Just leave the minors alone.


----------



## Atavar (Aug 11, 2018)

Uber's Guber said:


> Just leave the minors alone.


You’re too quick. I fixed it right away. Lol


----------



## Guido-TheKillerPimp (Jan 4, 2021)

Atavar said:


> Shut off Wi-Fi when you turn rideshare on.


You have it all wrong. Shut off the APP, and forget rideshare, altogether!


----------



## Atavar (Aug 11, 2018)

Guido-TheKillerPimp said:


> You have it all wrong. Shut off the APP, and forget rideshare, altogether!


Why do you continue to make money for someone you dislike so much? Get a job you like. You will have less stress in your life.


----------



## W00dbutcher (Jan 14, 2019)

Atavar said:


> Why do you continue to make money for someone you dislike so much? Get a job you like. You will have less stress in your life.


Do you know how hard it is to get a bikini inspector job for Sports Illustrated is?


----------



## Atavar (Aug 11, 2018)

W00dbutcher said:


> Do you know how hard it is to get a bikini inspector job for Sports Illustrated is?


If rideshare is second choice to that you must like driving a lot.


----------



## W00dbutcher (Jan 14, 2019)

Atavar said:


> If rideshare is second choice to that you must like driving a lot.


In all honesty i do like to drive. The people are a bonus. I work construction for 25 and most of the time I was alone due to skill set. So I was kind of lacking interactions with other people for a long time. Yeah this seem to fix it but it also introduced me to a lot of interesting people for example:

I pulled up to my local strip joint called the doll house to pick up a passenger named John. Turns out it wasn't John at all. Walking out from the strip joint was a pregnant girl that got into the back of my car. Curious I had to ask, so how was the show tonight? She replied "I made a shitload of money tonight!"

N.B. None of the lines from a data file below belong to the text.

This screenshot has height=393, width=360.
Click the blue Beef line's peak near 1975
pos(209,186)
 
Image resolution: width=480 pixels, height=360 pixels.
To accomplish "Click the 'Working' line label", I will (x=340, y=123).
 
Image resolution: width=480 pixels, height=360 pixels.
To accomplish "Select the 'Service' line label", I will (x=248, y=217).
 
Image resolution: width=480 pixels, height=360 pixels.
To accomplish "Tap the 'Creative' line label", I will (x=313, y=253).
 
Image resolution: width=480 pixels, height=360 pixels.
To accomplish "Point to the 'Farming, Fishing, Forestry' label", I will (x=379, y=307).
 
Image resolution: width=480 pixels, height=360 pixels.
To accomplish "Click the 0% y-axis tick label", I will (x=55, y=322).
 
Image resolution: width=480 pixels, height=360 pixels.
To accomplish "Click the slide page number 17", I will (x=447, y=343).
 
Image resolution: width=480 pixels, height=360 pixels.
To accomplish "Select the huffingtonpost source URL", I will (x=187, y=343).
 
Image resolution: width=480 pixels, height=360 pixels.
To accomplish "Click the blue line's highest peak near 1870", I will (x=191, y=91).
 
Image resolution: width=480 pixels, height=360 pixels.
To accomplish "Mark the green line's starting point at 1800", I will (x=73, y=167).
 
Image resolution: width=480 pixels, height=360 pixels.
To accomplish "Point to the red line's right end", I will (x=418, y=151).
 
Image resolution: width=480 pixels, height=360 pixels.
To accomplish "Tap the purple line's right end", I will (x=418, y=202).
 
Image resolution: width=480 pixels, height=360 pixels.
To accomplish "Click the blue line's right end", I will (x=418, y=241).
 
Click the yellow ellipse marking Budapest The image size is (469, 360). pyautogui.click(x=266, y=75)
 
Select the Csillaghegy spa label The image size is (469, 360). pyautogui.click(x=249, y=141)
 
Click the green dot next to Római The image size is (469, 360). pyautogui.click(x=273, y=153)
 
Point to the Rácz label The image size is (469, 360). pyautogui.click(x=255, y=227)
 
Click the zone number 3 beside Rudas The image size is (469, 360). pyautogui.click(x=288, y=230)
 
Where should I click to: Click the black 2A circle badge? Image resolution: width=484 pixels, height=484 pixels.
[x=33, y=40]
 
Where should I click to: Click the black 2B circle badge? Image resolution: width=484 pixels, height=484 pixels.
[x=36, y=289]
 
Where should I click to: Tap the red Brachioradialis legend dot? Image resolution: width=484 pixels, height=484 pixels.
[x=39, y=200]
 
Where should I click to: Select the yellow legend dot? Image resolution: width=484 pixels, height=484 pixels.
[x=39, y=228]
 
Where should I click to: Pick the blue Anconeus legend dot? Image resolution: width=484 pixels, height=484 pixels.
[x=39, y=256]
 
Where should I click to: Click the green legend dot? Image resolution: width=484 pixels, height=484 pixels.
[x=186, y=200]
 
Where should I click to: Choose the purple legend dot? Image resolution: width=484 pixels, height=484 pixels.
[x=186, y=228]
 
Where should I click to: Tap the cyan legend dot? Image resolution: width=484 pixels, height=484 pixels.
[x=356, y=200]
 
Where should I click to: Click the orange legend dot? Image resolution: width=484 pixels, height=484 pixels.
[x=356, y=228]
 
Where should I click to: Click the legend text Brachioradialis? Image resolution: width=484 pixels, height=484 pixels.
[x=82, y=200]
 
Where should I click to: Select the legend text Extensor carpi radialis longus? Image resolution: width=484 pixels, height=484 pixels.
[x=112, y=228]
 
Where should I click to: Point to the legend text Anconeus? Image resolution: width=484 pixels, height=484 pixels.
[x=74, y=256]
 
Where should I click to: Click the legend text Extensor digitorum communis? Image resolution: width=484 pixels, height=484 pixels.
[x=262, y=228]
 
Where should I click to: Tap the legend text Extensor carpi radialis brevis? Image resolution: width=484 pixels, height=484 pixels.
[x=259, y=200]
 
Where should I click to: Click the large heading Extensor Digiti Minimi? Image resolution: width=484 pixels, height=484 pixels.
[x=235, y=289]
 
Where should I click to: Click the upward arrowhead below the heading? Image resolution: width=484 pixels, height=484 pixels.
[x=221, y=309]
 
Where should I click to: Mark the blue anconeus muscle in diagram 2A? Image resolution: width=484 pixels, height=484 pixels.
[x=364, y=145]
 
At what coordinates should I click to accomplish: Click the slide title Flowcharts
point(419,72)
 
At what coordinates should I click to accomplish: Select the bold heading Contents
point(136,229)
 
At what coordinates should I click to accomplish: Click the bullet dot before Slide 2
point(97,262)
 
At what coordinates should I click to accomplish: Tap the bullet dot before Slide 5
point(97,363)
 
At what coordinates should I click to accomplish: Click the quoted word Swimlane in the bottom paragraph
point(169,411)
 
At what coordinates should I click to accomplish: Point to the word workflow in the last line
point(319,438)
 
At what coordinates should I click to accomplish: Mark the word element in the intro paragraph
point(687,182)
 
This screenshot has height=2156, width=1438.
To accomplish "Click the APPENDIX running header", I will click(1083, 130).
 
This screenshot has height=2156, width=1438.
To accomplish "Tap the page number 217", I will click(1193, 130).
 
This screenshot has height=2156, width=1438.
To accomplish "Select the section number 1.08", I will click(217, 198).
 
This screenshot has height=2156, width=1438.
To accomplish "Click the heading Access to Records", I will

Pregnant female stripper. Yeah you think that this is something that's only a unicorn or maybe thoughtful Twisted fetish oh, but it's real!


Btw...didnt tip.


----------



## UberBastid (Oct 1, 2016)

W00dbutcher said:


> Pregnant female stripper. Yeah you think that this is something that's only a unicorn or maybe thoughtful Twisted fetish oh, but it's real!


Yes. It is a thing.
When I drove cab in SF back in the 80's I routinely drove a girl that became preggies. She told me that her income went up as the bump got more pronounced.
Fetus must have had a bumpy ride.

She was an office worker in Walnut Creek, and worked one or two evenings a week in San Francisco as a 'side gig'. 
Nice lady. Tipped very well


----------



## Guido-TheKillerPimp (Jan 4, 2021)

Atavar said:


> Why do you continue to make money for someone you dislike so much? Get a job you like. You will have less stress in your life.


Dude, I'm retired from RS. Duh!


----------



## ANThonyBoreDaneCook (Oct 7, 2019)

Uber's Guber said:


> Just leave the minors alone.





Atavar said:


> You’re too quick. I finger blasted it right away. Lol


----------